--- Gösterilen Metin ---
== == ==

• Sonuç bulunamadı

Mesleki hayatta çalışanlarla yöneticiler arasında bir takım ortak noktalar vardır. Örneğin yöneticilerin kariyer döngüsü de baştan sona değişiklik gösterir ve gelişimsel değişim süreçleri gözlemlenir. Yöneticilerin de kariyer aşamalarını ayırt etmek mümkündür. Bu kariyer aşamaları farklı mesleklerdeki bireylerin yanı sıra aynı meslekte farklı bireylerin de kariyerini karakterize eder. Yöneticiler farklı amaçlara sahip olabilirler ve değişik ikilemleri olabilir. Bunlara rağmen bilgiye ulaşma istekleri, bilgi ve tecrübeleri, teknik yeterlilikleri aynı dönemlerde değişiklik gösterir. Yöneticilerin tecrübeleri, bakış açıları, davranışları kariyerleri boyunca büyük değişim gösterebilir (Oplatka, 2004)

Weindiling ve Earley’in 1987’de yaptıkları araştırmaya göre okul yöneticilerinin göreve atanma yaşı ortalama 42’dir. Okul müdürlerinin çoğu yöneticilik kariyerlerine mesleki yaşamlarının ortalarında başlamaktadırlar. Bu, okul yöneticiliği mesleğinin en belirgin özelliğidir. Bu nedenle okul yöneticiliği kariyerinin gelişim aşamaları hayat dönemlerinin son üç aşamasıyla ilgili görülebilir ( Bakioğlu,1994).

== == ==

--- Görev Koşulları ---
1. Aşağıdaki (a), (b) ve (c) ifadelerinin okul yöneticilerinin kariyer aşamalarıyla ilgili metne uyup uymadığını belirtin. Her ifade için evet ya da hayır deyin ve kararı belirleyen sözleri metinden aynen alıntılayın.
(a) Weindiling ve Earley’in araştırmasına göre okul yöneticilerinin göreve atanma yaşı ortalama 42’dir.
(b) Okul müdürlerinin çoğu yöneticilik kariyerlerine mesleki yaşamlarının başında başlar.
(c) Yöneticilerin kariyer aşamalarını ayırt etmek mümkün değildir.
2. Okul yöneticilerinin kariyer aşamalarıyla ilgili metnin "Weindiling ve Earley’in" sözlerinden başlayıp "görülebilir ( Bakioğlu,1994)." sözlerine kadar olan kısmını, bu son sözler de dahil olmak üzere, hiç değiştirmeden döndürün.

== == ==

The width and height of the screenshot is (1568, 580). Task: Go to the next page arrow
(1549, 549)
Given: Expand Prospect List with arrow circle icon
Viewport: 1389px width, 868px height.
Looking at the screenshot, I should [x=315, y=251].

== == ==

--- Görev Çözümleri ---
1.
(a) Evet: “okul yöneticilerinin göreve atanma yaşı ortalama 42’dir”
(b) Hayır: “Okul müdürlerinin çoğu yöneticilik kariyerlerine mesleki yaşamlarının ortalarında başlamaktadırlar.”
(c) Hayır: “Yöneticilerin de kariyer aşamalarını ayırt etmek mümkündür.”

2.
Weindiling ve Earley’in 1987’de yaptıkları araştırmaya göre okul yöneticilerinin göreve atanma yaşı ortalama 42’dir. Okul müdürlerinin çoğu yöneticilik kariyerlerine mesleki yaşamlarının ortalarında başlamaktadırlar. Bu, okul yöneticiliği mesleğinin en belirgin özelliğidir. Bu nedenle okul yöneticiliği kariyerinin gelişim aşamaları hayat dönemlerinin son üç aşamasıyla ilgili görülebilir ( Bakioğlu,1994).